* _MATERIAL PROVIDED_
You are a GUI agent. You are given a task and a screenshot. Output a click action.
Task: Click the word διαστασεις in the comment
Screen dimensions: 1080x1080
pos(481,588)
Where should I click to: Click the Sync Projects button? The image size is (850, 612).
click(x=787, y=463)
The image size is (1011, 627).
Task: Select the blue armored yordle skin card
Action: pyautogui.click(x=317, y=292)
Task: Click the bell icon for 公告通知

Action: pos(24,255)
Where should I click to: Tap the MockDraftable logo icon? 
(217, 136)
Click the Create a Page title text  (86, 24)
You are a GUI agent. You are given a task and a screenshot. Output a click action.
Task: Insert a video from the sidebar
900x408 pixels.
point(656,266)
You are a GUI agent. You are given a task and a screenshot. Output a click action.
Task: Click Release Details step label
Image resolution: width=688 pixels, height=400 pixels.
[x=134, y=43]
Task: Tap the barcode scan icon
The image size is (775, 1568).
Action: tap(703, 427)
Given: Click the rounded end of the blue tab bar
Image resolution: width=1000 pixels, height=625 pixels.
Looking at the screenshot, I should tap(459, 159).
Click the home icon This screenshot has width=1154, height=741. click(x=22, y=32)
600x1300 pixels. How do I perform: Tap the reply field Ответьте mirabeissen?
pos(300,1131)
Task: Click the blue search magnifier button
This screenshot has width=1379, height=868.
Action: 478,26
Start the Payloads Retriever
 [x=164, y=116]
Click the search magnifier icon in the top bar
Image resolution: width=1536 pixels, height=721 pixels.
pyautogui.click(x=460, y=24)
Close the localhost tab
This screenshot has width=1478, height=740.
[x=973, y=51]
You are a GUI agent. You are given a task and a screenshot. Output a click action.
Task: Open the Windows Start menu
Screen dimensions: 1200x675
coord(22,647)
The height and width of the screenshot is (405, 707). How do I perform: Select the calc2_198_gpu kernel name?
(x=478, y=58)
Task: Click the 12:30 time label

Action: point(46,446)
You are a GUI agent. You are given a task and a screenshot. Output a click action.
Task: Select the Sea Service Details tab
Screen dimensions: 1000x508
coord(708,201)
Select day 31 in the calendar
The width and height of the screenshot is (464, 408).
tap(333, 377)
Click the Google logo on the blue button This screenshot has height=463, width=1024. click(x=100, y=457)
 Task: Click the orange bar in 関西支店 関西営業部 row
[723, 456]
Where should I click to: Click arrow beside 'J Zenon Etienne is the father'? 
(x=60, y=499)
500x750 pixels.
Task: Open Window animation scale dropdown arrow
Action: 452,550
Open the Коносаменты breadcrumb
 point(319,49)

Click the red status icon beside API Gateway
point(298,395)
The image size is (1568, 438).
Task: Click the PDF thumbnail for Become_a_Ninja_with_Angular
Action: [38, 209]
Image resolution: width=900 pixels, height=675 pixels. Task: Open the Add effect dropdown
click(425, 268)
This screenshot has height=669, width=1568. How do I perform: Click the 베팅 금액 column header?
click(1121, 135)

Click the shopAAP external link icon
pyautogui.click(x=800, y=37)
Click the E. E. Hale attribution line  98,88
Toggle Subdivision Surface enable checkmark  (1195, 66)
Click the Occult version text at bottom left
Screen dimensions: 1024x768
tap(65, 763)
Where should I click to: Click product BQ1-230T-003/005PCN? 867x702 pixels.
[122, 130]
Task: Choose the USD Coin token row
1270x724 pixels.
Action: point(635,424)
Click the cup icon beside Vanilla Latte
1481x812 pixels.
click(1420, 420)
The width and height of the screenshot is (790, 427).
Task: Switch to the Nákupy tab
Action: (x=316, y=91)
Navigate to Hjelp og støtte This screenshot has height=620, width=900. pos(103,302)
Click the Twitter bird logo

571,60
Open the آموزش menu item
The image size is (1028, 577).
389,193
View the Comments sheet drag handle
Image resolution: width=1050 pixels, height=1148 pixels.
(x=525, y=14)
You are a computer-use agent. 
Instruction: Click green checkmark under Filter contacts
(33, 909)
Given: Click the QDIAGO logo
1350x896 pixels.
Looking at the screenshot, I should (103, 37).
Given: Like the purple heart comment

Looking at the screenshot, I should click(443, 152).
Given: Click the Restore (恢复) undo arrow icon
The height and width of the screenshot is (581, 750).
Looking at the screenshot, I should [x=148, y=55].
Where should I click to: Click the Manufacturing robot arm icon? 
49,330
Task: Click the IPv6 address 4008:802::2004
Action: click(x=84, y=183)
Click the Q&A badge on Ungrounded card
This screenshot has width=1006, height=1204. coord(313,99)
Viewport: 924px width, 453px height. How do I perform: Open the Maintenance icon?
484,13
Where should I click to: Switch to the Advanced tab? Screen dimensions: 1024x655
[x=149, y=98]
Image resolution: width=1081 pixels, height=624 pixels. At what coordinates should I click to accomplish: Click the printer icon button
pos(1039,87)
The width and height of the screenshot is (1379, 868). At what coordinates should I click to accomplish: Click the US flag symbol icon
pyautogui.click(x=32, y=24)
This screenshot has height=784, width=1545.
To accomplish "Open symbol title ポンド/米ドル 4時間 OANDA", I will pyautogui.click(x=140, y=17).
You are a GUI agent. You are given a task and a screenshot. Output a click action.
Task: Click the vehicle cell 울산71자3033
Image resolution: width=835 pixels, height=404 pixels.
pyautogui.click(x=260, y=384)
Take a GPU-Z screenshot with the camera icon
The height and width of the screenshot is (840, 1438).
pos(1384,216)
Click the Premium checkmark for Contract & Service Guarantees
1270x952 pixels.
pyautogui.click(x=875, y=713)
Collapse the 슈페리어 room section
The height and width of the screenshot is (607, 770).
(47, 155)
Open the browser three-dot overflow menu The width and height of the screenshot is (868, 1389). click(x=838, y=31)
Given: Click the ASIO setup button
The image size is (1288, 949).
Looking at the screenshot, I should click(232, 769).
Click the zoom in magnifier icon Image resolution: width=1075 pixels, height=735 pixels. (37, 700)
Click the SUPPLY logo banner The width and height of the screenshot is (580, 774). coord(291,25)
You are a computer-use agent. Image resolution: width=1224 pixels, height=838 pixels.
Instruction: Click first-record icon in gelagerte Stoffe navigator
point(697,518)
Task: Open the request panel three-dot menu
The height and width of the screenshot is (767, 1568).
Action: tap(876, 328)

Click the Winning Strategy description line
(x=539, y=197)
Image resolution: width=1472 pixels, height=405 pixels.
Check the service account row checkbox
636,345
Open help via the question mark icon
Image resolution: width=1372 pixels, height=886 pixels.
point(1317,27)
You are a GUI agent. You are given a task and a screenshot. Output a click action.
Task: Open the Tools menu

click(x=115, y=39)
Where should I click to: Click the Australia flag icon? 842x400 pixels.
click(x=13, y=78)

* _EXERCISE PROMPT_
Every line above should be reproduced precisely.

* _ANSWER SPACE_
You are a GUI agent. You are given a task and a screenshot. Output a click action.
Task: Click the word διαστασεις in the comment
Screen dimensions: 1080x1080
pos(481,588)
Where should I click to: Click the Sync Projects button? The image size is (850, 612).
click(x=787, y=463)
The image size is (1011, 627).
Task: Select the blue armored yordle skin card
Action: pyautogui.click(x=317, y=292)
Task: Click the bell icon for 公告通知

Action: pos(24,255)
Where should I click to: Tap the MockDraftable logo icon? 
(217, 136)
Click the Create a Page title text  (86, 24)
You are a GUI agent. You are given a task and a screenshot. Output a click action.
Task: Insert a video from the sidebar
900x408 pixels.
point(656,266)
You are a GUI agent. You are given a task and a screenshot. Output a click action.
Task: Click Release Details step label
Image resolution: width=688 pixels, height=400 pixels.
[x=134, y=43]
Task: Tap the barcode scan icon
The image size is (775, 1568).
Action: tap(703, 427)
Given: Click the rounded end of the blue tab bar
Image resolution: width=1000 pixels, height=625 pixels.
Looking at the screenshot, I should tap(459, 159).
Click the home icon This screenshot has width=1154, height=741. click(x=22, y=32)
600x1300 pixels. How do I perform: Tap the reply field Ответьте mirabeissen?
pos(300,1131)
Task: Click the blue search magnifier button
This screenshot has width=1379, height=868.
Action: 478,26
Start the Payloads Retriever
 [x=164, y=116]
Click the search magnifier icon in the top bar
Image resolution: width=1536 pixels, height=721 pixels.
pyautogui.click(x=460, y=24)
Close the localhost tab
This screenshot has width=1478, height=740.
[x=973, y=51]
You are a GUI agent. You are given a task and a screenshot. Output a click action.
Task: Open the Windows Start menu
Screen dimensions: 1200x675
coord(22,647)
The height and width of the screenshot is (405, 707). How do I perform: Select the calc2_198_gpu kernel name?
(x=478, y=58)
Task: Click the 12:30 time label

Action: point(46,446)
You are a GUI agent. You are given a task and a screenshot. Output a click action.
Task: Select the Sea Service Details tab
Screen dimensions: 1000x508
coord(708,201)
Select day 31 in the calendar
The width and height of the screenshot is (464, 408).
tap(333, 377)
Click the Google logo on the blue button This screenshot has height=463, width=1024. click(x=100, y=457)
 Task: Click the orange bar in 関西支店 関西営業部 row
[723, 456]
Where should I click to: Click arrow beside 'J Zenon Etienne is the father'? 
(x=60, y=499)
500x750 pixels.
Task: Open Window animation scale dropdown arrow
Action: 452,550
Open the Коносаменты breadcrumb
 point(319,49)

Click the red status icon beside API Gateway
point(298,395)
The image size is (1568, 438).
Task: Click the PDF thumbnail for Become_a_Ninja_with_Angular
Action: [38, 209]
Image resolution: width=900 pixels, height=675 pixels. Task: Open the Add effect dropdown
click(425, 268)
This screenshot has height=669, width=1568. How do I perform: Click the 베팅 금액 column header?
click(1121, 135)

Click the shopAAP external link icon
pyautogui.click(x=800, y=37)
Click the E. E. Hale attribution line  98,88
Toggle Subdivision Surface enable checkmark  (1195, 66)
Click the Occult version text at bottom left
Screen dimensions: 1024x768
tap(65, 763)
Where should I click to: Click product BQ1-230T-003/005PCN? 867x702 pixels.
[122, 130]
Task: Choose the USD Coin token row
1270x724 pixels.
Action: point(635,424)
Click the cup icon beside Vanilla Latte
1481x812 pixels.
click(1420, 420)
The width and height of the screenshot is (790, 427).
Task: Switch to the Nákupy tab
Action: (x=316, y=91)
Navigate to Hjelp og støtte This screenshot has height=620, width=900. pos(103,302)
Click the Twitter bird logo

571,60
Open the آموزش menu item
The image size is (1028, 577).
389,193
View the Comments sheet drag handle
Image resolution: width=1050 pixels, height=1148 pixels.
(x=525, y=14)
You are a computer-use agent. 
Instruction: Click green checkmark under Filter contacts
(33, 909)
Given: Click the QDIAGO logo
1350x896 pixels.
Looking at the screenshot, I should (103, 37).
Given: Like the purple heart comment

Looking at the screenshot, I should click(443, 152).
Given: Click the Restore (恢复) undo arrow icon
The height and width of the screenshot is (581, 750).
Looking at the screenshot, I should [x=148, y=55].
Where should I click to: Click the Manufacturing robot arm icon? 
49,330
Task: Click the IPv6 address 4008:802::2004
Action: click(x=84, y=183)
Click the Q&A badge on Ungrounded card
This screenshot has width=1006, height=1204. coord(313,99)
Viewport: 924px width, 453px height. How do I perform: Open the Maintenance icon?
484,13
Where should I click to: Switch to the Advanced tab? Screen dimensions: 1024x655
[x=149, y=98]
Image resolution: width=1081 pixels, height=624 pixels. At what coordinates should I click to accomplish: Click the printer icon button
pos(1039,87)
The width and height of the screenshot is (1379, 868). At what coordinates should I click to accomplish: Click the US flag symbol icon
pyautogui.click(x=32, y=24)
This screenshot has height=784, width=1545.
To accomplish "Open symbol title ポンド/米ドル 4時間 OANDA", I will pyautogui.click(x=140, y=17).
You are a GUI agent. You are given a task and a screenshot. Output a click action.
Task: Click the vehicle cell 울산71자3033
Image resolution: width=835 pixels, height=404 pixels.
pyautogui.click(x=260, y=384)
Take a GPU-Z screenshot with the camera icon
The height and width of the screenshot is (840, 1438).
pos(1384,216)
Click the Premium checkmark for Contract & Service Guarantees
1270x952 pixels.
pyautogui.click(x=875, y=713)
Collapse the 슈페리어 room section
The height and width of the screenshot is (607, 770).
(47, 155)
Open the browser three-dot overflow menu The width and height of the screenshot is (868, 1389). click(x=838, y=31)
Given: Click the ASIO setup button
The image size is (1288, 949).
Looking at the screenshot, I should click(232, 769).
Click the zoom in magnifier icon Image resolution: width=1075 pixels, height=735 pixels. (37, 700)
Click the SUPPLY logo banner The width and height of the screenshot is (580, 774). coord(291,25)
You are a computer-use agent. Image resolution: width=1224 pixels, height=838 pixels.
Instruction: Click first-record icon in gelagerte Stoffe navigator
point(697,518)
Task: Open the request panel three-dot menu
The height and width of the screenshot is (767, 1568).
Action: tap(876, 328)

Click the Winning Strategy description line
(x=539, y=197)
Image resolution: width=1472 pixels, height=405 pixels.
Check the service account row checkbox
636,345
Open help via the question mark icon
Image resolution: width=1372 pixels, height=886 pixels.
point(1317,27)
You are a GUI agent. You are given a task and a screenshot. Output a click action.
Task: Open the Tools menu

click(x=115, y=39)
Where should I click to: Click the Australia flag icon? 842x400 pixels.
click(x=13, y=78)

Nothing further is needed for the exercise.